··· Input material
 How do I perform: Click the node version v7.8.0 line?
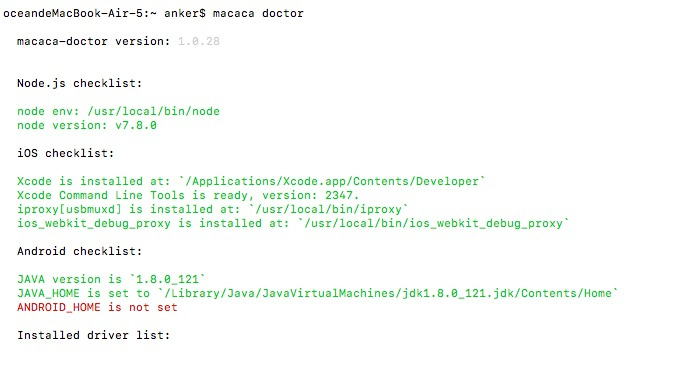coord(87,126)
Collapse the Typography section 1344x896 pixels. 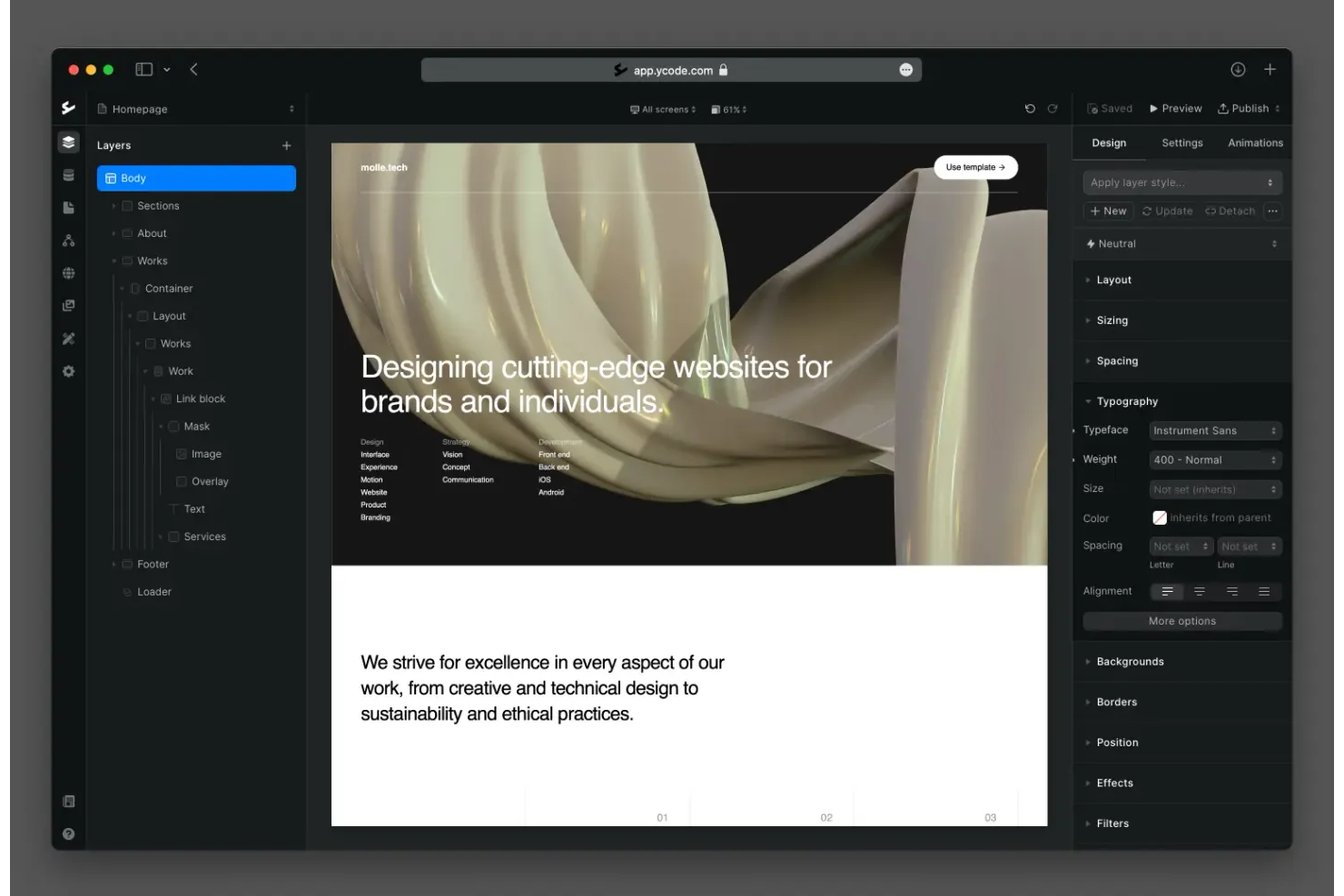[1126, 400]
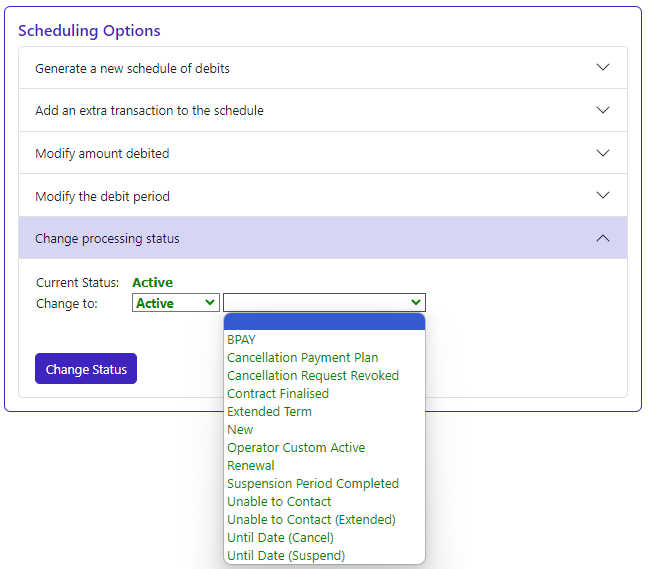Select 'New' in the reason list
This screenshot has height=569, width=650.
click(240, 430)
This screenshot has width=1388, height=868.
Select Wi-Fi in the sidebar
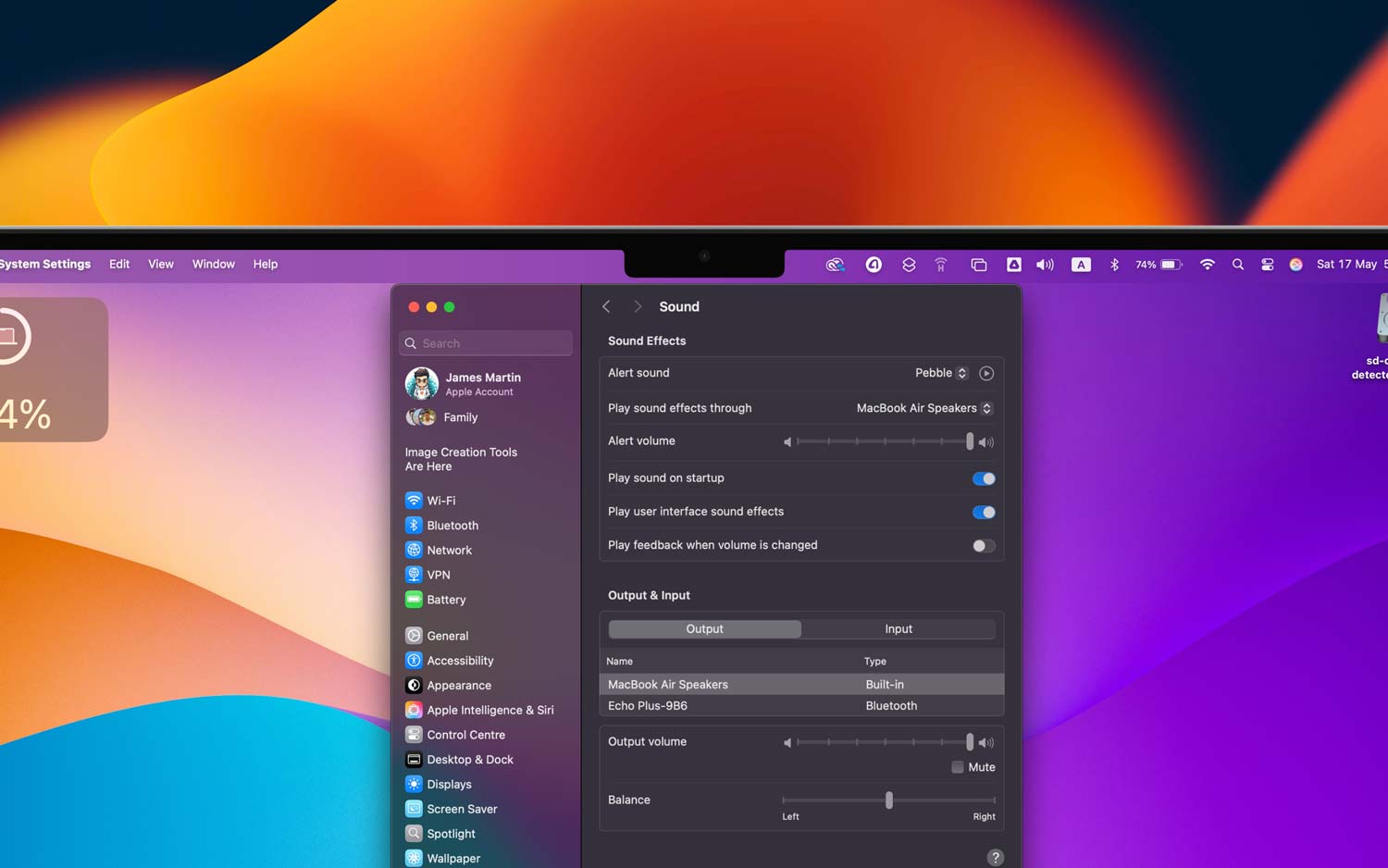pos(441,500)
······
> _The request_
Can you update the rows from the line containing "This screenshot has width=1388, height=868." through the end of the rows, swapping "sidebar" for "side panel" and changing nothing else? Omit the pictures from your answer.

> _The result_
This screenshot has width=1388, height=868.
Select Wi-Fi in the side panel
pos(441,500)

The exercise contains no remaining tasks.